- [Exercise goal]:
Would you give back exactly the lines from the line with "Task: Select the History clock icon" through the end of the entries below, both included, but none of the pictures?

- [Stored records]:

◇ ◇ ◇

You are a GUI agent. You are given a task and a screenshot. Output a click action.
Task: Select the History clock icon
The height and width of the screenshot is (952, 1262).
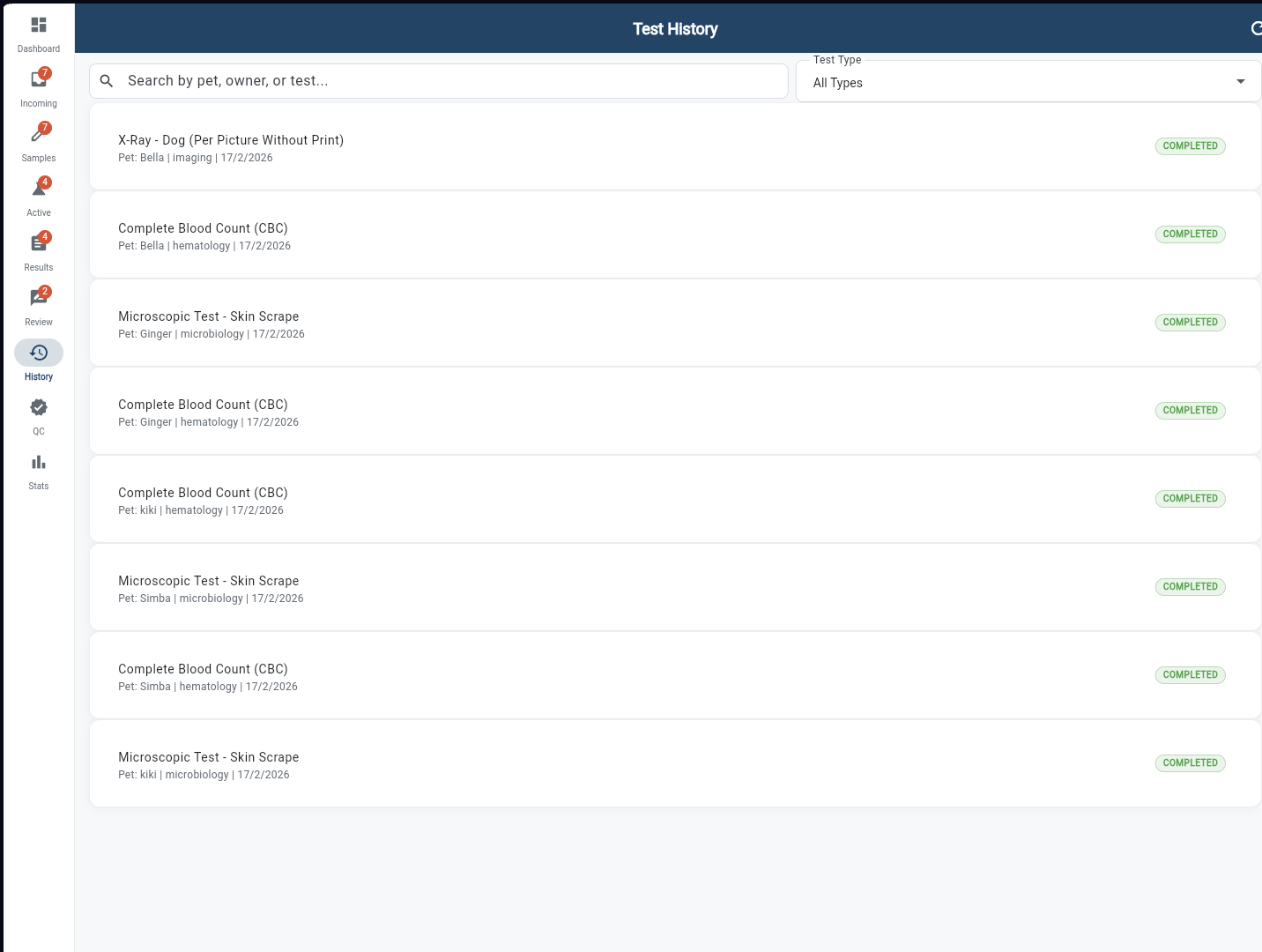(x=38, y=352)
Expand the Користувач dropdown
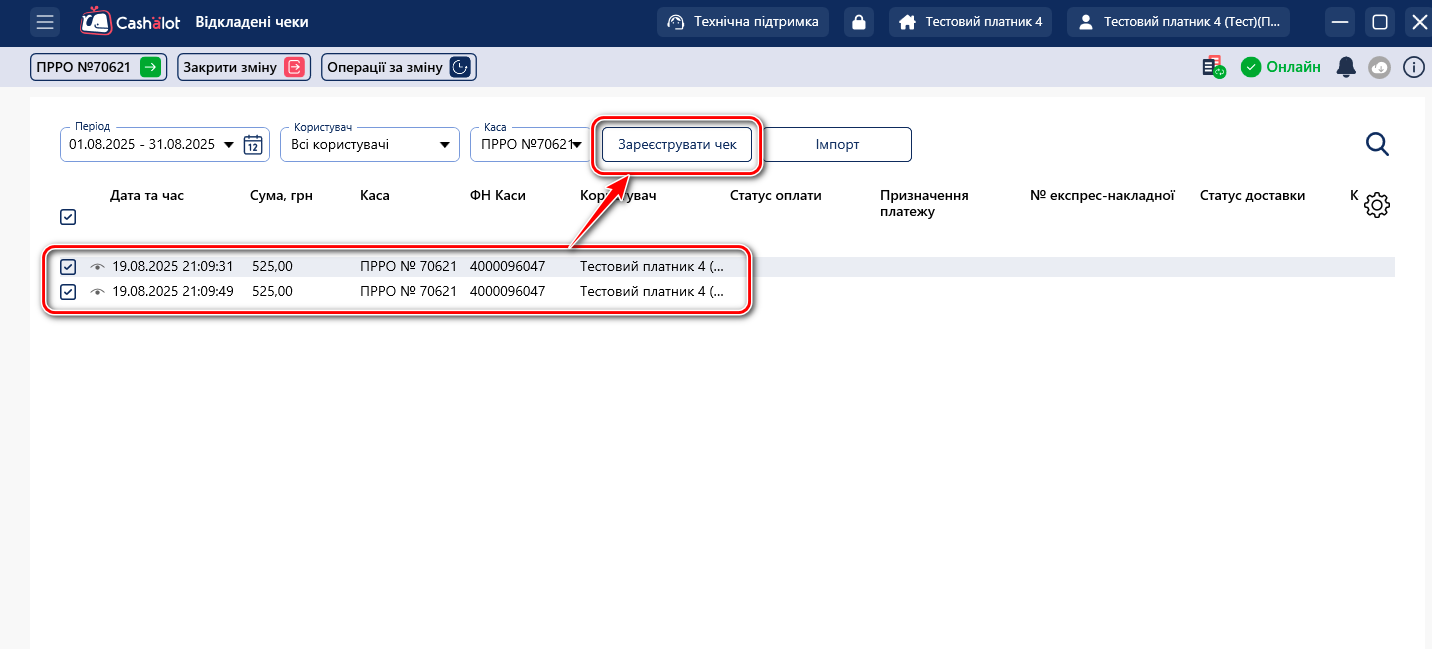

◇ ◇ ◇

- [Solution to the problem]:
Task: Select the History clock icon
The height and width of the screenshot is (952, 1262).
(x=38, y=352)
Expand the Користувач dropdown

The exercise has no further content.